**Aim of the task**
Gather all lines with "title" from the records.

**Data records**
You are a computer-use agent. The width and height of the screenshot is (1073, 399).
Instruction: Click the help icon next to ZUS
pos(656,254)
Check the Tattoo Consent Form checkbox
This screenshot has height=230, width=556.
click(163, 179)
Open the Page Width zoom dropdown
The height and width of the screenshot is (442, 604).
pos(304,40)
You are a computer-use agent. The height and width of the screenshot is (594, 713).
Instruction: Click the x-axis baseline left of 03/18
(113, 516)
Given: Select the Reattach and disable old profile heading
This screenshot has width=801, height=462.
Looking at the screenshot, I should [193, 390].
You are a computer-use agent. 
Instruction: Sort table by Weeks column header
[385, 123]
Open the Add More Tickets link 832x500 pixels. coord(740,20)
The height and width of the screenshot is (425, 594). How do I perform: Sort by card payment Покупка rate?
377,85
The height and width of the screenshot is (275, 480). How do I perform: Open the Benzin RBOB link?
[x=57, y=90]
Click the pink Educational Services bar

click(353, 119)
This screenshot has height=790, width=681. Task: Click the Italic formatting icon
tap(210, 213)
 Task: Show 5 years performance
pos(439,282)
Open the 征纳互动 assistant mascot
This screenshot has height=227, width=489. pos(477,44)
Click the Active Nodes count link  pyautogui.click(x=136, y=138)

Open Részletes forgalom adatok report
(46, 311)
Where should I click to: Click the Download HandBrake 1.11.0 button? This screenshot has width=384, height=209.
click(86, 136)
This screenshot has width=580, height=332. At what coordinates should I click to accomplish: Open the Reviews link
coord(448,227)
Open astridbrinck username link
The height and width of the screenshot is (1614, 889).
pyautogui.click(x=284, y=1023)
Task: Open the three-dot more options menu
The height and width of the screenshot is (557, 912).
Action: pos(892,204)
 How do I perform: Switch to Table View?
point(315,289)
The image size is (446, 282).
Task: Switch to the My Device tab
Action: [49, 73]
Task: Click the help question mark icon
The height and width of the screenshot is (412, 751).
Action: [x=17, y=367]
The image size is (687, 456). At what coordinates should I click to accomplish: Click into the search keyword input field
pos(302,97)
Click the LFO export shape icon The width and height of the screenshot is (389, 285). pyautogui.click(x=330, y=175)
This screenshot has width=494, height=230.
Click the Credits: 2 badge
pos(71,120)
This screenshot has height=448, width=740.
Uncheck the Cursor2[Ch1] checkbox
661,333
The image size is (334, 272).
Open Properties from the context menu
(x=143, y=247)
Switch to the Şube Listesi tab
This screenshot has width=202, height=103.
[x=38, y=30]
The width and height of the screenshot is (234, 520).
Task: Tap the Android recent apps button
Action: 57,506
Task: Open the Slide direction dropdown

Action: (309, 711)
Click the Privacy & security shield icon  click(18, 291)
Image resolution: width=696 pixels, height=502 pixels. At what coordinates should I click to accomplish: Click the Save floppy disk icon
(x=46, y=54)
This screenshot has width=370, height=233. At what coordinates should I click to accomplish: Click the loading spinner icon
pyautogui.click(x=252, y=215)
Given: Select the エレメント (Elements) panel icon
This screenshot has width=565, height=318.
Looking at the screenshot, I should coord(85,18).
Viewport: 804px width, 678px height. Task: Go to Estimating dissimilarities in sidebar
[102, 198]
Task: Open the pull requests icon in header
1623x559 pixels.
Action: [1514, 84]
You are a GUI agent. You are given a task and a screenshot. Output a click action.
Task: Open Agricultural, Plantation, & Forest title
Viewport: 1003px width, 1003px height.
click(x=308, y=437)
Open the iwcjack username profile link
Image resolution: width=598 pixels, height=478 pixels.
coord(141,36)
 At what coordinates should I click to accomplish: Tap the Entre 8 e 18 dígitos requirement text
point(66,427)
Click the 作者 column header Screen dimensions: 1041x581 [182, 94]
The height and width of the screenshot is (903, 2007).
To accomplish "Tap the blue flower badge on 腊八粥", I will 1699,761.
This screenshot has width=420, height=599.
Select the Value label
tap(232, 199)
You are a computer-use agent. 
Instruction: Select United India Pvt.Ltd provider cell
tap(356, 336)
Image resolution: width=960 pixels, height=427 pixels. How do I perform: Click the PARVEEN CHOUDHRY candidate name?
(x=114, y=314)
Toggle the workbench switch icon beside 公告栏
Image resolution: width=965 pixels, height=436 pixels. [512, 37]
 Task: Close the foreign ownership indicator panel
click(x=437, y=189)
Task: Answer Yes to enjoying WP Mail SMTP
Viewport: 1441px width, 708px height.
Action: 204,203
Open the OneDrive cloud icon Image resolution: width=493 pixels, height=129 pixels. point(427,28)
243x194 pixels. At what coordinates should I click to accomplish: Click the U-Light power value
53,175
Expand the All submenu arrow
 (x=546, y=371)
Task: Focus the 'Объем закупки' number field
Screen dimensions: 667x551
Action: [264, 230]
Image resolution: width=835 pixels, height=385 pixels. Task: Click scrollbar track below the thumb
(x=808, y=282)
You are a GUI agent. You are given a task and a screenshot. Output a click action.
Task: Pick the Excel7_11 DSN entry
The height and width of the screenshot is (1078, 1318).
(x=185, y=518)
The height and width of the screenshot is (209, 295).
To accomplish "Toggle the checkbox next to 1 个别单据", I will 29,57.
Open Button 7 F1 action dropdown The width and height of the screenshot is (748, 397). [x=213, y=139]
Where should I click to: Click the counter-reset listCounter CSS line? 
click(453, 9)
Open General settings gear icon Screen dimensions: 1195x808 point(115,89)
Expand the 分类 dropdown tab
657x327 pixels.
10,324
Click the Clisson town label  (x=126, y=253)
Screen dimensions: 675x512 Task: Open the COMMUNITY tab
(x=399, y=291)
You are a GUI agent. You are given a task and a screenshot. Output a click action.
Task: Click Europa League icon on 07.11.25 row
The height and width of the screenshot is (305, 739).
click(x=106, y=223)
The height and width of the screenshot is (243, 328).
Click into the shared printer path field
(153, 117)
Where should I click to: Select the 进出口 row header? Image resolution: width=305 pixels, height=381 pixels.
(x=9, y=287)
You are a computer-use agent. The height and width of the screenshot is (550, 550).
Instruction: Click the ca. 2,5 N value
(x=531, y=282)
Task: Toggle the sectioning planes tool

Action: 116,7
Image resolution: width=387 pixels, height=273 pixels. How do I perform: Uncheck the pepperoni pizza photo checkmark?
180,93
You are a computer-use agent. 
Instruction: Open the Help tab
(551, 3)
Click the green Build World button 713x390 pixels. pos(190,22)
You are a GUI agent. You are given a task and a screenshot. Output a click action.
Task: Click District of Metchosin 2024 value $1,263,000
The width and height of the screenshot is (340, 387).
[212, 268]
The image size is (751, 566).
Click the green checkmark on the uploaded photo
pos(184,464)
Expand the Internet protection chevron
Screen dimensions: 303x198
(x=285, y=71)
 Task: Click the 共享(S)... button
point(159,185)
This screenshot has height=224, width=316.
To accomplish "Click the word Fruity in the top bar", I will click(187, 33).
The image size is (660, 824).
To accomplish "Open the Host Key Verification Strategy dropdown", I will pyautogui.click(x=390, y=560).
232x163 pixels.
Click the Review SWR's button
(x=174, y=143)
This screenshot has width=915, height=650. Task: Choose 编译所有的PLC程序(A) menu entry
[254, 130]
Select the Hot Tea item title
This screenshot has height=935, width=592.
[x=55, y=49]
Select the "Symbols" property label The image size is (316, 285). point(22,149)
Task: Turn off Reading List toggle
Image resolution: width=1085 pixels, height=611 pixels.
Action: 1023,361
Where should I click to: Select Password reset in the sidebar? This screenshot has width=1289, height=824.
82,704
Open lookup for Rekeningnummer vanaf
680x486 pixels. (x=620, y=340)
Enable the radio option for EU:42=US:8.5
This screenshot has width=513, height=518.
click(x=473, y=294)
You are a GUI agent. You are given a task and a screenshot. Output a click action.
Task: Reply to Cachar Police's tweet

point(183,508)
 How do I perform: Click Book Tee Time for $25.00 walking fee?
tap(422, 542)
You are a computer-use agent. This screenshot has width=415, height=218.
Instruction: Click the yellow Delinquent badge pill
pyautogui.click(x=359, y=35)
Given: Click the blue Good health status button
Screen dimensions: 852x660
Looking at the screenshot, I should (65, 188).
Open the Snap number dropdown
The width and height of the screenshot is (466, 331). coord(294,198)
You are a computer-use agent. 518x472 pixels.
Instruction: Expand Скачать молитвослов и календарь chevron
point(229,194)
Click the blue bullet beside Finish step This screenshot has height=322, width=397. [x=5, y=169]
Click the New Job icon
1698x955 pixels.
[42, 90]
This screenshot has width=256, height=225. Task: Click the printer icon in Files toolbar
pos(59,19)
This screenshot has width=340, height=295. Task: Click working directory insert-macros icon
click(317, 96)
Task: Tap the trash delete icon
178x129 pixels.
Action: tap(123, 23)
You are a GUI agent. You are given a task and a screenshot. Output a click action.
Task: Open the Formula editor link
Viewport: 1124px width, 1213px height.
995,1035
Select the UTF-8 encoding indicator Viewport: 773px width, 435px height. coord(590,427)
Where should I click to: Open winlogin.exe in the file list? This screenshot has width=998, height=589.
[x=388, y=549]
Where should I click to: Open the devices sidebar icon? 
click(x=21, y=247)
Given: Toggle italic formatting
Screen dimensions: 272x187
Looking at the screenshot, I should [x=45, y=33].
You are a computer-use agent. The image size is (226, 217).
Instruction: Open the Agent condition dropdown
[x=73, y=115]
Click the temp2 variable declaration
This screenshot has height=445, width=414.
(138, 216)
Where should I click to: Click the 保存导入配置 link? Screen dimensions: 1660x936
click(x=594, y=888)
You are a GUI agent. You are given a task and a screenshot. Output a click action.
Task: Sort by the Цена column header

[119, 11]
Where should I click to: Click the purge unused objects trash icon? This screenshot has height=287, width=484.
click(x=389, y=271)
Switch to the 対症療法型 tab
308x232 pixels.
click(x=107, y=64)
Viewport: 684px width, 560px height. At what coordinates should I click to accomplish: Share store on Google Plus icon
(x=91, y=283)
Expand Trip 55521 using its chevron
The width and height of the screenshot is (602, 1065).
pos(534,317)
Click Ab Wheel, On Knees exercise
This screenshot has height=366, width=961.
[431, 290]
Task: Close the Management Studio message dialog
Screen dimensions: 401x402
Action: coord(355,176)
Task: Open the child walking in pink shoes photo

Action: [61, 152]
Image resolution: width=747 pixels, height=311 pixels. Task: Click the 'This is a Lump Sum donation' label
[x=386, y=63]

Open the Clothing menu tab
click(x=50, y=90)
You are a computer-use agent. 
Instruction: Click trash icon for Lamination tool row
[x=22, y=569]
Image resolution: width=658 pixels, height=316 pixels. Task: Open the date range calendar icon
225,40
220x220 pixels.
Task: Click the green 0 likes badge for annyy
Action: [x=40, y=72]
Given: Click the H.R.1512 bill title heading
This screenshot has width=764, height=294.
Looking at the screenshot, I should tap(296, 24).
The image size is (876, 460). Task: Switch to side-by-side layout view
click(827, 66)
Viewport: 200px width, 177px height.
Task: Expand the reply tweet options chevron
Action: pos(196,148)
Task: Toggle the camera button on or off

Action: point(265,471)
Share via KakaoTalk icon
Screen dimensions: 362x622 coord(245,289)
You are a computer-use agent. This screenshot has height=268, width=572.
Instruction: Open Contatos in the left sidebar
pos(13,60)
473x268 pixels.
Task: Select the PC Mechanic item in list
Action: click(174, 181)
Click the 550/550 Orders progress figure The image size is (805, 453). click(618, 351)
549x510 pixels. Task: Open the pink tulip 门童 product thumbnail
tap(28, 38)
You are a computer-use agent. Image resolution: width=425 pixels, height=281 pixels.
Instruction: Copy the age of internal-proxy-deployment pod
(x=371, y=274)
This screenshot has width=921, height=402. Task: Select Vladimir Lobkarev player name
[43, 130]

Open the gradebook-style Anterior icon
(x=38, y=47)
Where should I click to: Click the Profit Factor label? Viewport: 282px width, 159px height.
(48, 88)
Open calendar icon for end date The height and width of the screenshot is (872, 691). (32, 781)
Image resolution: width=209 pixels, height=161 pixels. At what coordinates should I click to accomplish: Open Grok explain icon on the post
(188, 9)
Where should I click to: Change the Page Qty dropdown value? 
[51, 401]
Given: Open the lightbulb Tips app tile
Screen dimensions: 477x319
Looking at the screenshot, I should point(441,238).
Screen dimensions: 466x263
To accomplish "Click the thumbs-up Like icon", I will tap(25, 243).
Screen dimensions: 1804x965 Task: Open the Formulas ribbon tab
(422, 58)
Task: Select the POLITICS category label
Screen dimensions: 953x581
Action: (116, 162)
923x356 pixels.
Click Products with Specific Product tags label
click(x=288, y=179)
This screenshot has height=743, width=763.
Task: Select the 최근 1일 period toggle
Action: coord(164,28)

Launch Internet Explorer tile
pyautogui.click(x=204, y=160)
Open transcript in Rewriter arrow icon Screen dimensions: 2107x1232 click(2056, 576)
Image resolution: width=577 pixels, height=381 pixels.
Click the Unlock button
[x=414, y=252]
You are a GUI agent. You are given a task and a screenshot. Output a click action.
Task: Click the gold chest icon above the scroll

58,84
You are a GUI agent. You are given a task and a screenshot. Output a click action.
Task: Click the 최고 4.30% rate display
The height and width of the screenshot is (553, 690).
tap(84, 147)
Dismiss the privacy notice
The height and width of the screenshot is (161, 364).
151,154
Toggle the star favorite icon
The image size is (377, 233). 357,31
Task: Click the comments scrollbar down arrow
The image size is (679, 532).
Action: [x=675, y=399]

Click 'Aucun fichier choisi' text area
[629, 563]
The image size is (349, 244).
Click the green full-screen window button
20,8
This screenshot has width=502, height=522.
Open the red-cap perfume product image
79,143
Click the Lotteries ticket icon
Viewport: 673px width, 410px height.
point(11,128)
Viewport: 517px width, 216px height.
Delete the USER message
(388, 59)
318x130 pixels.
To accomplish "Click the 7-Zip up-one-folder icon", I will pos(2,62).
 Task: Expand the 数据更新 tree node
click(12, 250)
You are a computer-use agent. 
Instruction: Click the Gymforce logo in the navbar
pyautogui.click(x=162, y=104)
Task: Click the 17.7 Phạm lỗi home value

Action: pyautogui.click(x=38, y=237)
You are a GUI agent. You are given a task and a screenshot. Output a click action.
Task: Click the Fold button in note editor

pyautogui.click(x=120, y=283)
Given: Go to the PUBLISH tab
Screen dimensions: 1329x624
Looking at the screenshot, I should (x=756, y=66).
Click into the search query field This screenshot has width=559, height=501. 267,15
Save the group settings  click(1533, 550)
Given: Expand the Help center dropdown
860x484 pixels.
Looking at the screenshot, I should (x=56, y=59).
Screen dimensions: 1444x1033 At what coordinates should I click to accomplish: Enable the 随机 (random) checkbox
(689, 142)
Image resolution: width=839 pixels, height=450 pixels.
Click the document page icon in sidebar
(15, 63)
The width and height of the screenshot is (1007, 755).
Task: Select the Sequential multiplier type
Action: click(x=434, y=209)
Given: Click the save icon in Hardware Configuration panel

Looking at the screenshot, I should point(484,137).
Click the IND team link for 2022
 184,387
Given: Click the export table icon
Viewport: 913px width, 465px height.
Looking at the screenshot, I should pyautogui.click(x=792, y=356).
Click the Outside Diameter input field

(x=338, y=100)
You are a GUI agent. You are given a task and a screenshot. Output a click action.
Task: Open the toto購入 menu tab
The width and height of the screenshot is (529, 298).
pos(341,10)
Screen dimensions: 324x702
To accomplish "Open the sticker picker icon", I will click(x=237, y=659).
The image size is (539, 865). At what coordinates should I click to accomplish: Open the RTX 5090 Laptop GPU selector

**Solution to this problem**
Task: Open Agricultural, Plantation, & Forest title
Select the Hot Tea item title
Given: Click the H.R.1512 bill title heading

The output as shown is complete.